Notice that light passing through the cornea, lens and vitreous must pass through most of the retinal layers before reaching the light-sensitive portion of the photoreceptor; the outer segment in the receptor layer. Notice also that in the region of the fovea where the image of the central visual field center is focused, the retina consists of fewer layers (Figure 14.19): thereby minimizing the obstacles to forming a clear image on the fovea. The area around the fovea, the surrounding macula, is thicker because it contains the cell bodies and processes of retinal neurons receiving information from the receptors in the fovea.
The optic disc is formed by the retinal ganglion cell axons that are exiting the retina. It is located nasal to the fovea (Figure 14.19). This region of the retina is devoid of receptor cells and composed predominantly by the optic nerve layer. Consequently, it is the structural basis for the ‘blind spot” in the visual field.
The Photoreceptors
The human has two types of photoreceptors: the rods and cones (Figure 14.20). They are distinguished structurally by the shapes of their outer segments. The photopigments of the rods and cones also differ. The rod outer segment disks contain the photopigment rhodopsin, which absorbs a wide bandwidth of light. The cones differ in the color of light their photopigments absorbs: one type of photopigment absorbs red light, another green light, and a third blue light. As each cone receptor contains only one of the three types of cone photopigment, there are three types of cones; red, green or blue. Each cone responds best to a specific color of light, whereas the rods respond best to white light2. The rod and cone photopigments also differ in illumination sensitivity; rhodopsin breaks down at lower light levels than that required to breakdown cone photopigments. Consequently, the rods are more sensitive – at least at low levels of illumination.
14.4 Rods and Cones Form the Basis for Scotopic and Photopic Vision
The human visual system has two subsystems that operate at different light energy levels. The scotopic, dark-adapted system operates at low levels of illumination, whereas the photopic, light-adapted system operates at high levels of illumination.
Rods are responsible for the initiation of the scotopic visual process. Rods
- contain the photopigment rhodopsin, which breaks down when exposed to a wide bandwidth of light (i.e., it is achromatic).
- Rhodopsin is also more sensitive to light and reacts at lower light levels than the color sensitive (chromatic) cone pigments.
- have longer outer segments, more outer segment disks and, consequently, contain more photopigment.
- are more sensitive to light and function at scotopic (low) levels of illumination.
- dominate in the peripheral retina (Figure 14.21A), which is color insensitive, has poor acuity (Figure 14.21B), but is sensitive to low levels of illumination.

Dataset entries ▸

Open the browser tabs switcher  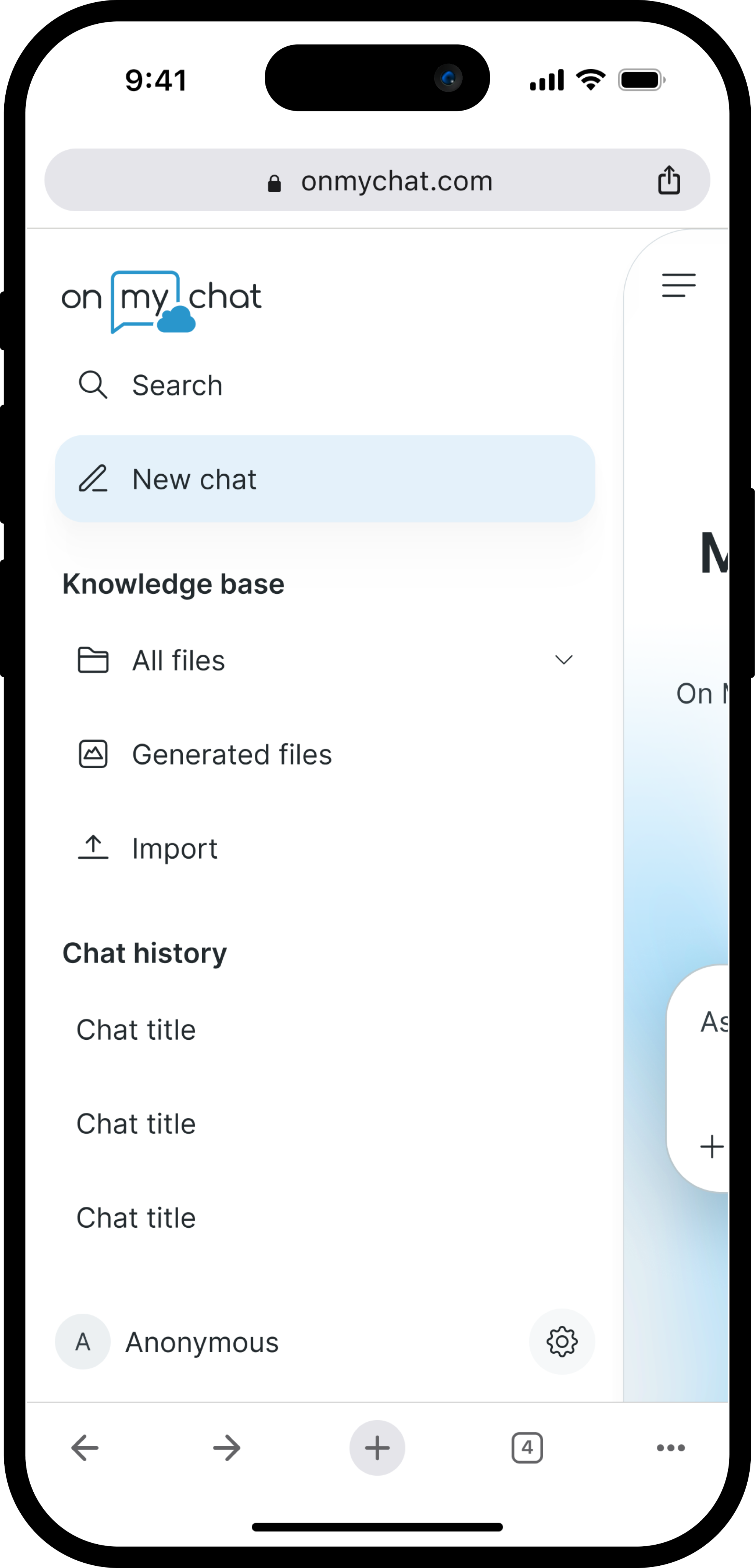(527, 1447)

--

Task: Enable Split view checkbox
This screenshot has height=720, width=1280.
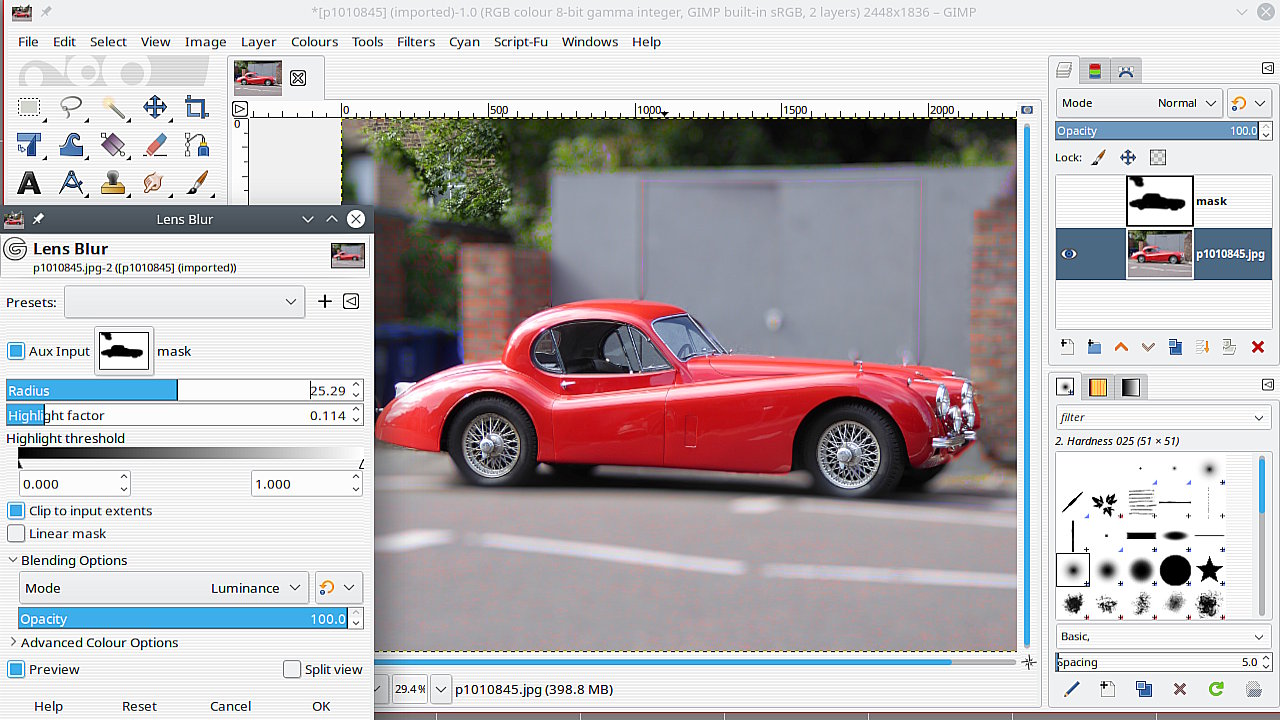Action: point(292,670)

...

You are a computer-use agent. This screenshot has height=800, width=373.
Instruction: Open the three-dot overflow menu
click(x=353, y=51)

Exercises to complete ▸
• 1. From the passage on the retina and photoreceptors, list the colors of light that the three cone photopigments absorb.
• 2. Reproduce the part of the passage on the retina and photoreceptors starting with "- are more sensitive" and going on through "to low levels of illumination.".

Solutions per task ▸
• 1. Red, green, blue

• 2.
- are more sensitive to light and function at scotopic (low) levels of illumination.
- dominate in the peripheral retina (Figure 14.21A), which is color insensitive, has poor acuity (Figure 14.21B), but is sensitive to low levels of illumination.